Le moyen de s'immerger dans cette communauté aux traditions rigides, paraissant décalées à ceux qui n'en sont pas.
En maniant le rire et les larmes comme il le fait, Rohinton Mistry offre une proximité bienvenue au lecteur qui pourrait rester en-dehors de ce mode de vie souvent mal compris, parce qu'il nous est étranger et que certaines de ces traditions nous paressent révoltantes.

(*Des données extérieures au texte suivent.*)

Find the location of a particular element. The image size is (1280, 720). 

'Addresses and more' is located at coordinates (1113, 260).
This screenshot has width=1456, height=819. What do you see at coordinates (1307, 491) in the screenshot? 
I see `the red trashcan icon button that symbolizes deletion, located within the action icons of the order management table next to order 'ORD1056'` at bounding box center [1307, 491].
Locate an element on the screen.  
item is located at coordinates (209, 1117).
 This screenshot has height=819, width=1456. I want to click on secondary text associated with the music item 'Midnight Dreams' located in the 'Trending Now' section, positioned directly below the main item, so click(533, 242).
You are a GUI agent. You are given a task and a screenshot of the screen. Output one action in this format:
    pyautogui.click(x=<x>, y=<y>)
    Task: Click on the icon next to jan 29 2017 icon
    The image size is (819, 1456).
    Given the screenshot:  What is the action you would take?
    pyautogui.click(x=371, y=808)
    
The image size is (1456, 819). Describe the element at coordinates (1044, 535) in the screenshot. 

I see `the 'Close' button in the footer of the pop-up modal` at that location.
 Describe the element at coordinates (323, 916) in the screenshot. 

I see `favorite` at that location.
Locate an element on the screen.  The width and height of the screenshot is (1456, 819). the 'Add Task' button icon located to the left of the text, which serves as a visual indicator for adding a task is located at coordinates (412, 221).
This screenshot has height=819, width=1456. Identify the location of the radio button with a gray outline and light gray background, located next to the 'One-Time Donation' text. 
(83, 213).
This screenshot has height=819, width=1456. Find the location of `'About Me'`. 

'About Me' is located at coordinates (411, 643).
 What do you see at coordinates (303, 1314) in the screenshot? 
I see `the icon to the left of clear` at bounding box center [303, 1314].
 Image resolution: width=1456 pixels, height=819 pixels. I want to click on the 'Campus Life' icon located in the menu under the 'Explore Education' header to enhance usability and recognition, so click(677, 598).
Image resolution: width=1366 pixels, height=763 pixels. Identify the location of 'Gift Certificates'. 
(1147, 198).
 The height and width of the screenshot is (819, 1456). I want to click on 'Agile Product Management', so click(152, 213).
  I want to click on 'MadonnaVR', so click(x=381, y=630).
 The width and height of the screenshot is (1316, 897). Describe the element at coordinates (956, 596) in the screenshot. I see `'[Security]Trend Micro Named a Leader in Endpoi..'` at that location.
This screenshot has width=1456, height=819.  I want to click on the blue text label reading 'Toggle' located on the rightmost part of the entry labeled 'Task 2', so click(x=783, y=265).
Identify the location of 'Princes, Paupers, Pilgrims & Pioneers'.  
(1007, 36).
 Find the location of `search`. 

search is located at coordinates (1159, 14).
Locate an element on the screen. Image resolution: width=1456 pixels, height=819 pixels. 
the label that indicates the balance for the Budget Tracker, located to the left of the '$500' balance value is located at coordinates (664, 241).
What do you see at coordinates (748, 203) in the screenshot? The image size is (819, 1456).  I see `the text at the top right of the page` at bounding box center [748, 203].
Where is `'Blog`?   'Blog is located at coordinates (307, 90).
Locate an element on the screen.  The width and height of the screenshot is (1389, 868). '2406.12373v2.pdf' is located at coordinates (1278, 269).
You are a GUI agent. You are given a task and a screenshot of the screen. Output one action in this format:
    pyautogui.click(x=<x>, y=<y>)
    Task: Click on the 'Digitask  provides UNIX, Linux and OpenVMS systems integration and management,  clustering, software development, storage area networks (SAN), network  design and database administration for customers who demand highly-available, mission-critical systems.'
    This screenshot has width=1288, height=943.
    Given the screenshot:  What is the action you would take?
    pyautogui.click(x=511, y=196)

Le visage de l'Inde, dans ce recueil, n'est pas des plus séduisants: luttes ethniques, misère, rivalités en tous genre, abandon social, corruption et j'en passe. A travers un roman, Rohinton Mistry dénonce une société qui va bien mal. Une misère qui fait froid dans le dos, on peut se demander par moments si Mistry n'en remet pas une couche, mais non, tout cela semble hélas bien conforme à la réalité et c'est encore plus triste. De quoi permettre un parallèle intéressant entre l'étouffement d'une famille parsie et la stagnation d'un pays qui se dit pourtant en pleine révolution (positive, évidemment...). Je reproche quelques longueurs à ce roman, une profusion de détails de temps en temps mais j'ai apprécié la manière de procéder de Mistry, cette dénonciation d'un pays, immense, à travers l'histoire de destins déchirés.